» Task item
Look through the records below, and copy out every line that holds the string "agent".

» Exercise materials
----

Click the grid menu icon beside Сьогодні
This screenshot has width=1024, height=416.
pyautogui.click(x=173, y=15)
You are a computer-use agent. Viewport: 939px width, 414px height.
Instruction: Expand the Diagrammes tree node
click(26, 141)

----

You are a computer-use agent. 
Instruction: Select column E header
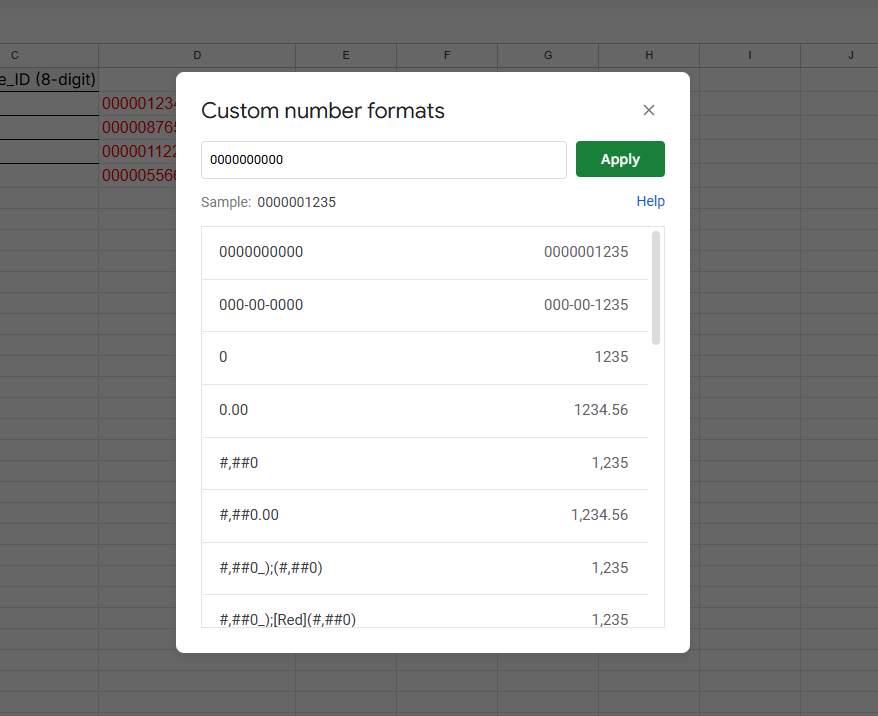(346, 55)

----

» Answer space
You are a computer-use agent. Viewport: 939px width, 414px height.
You are a computer-use agent. 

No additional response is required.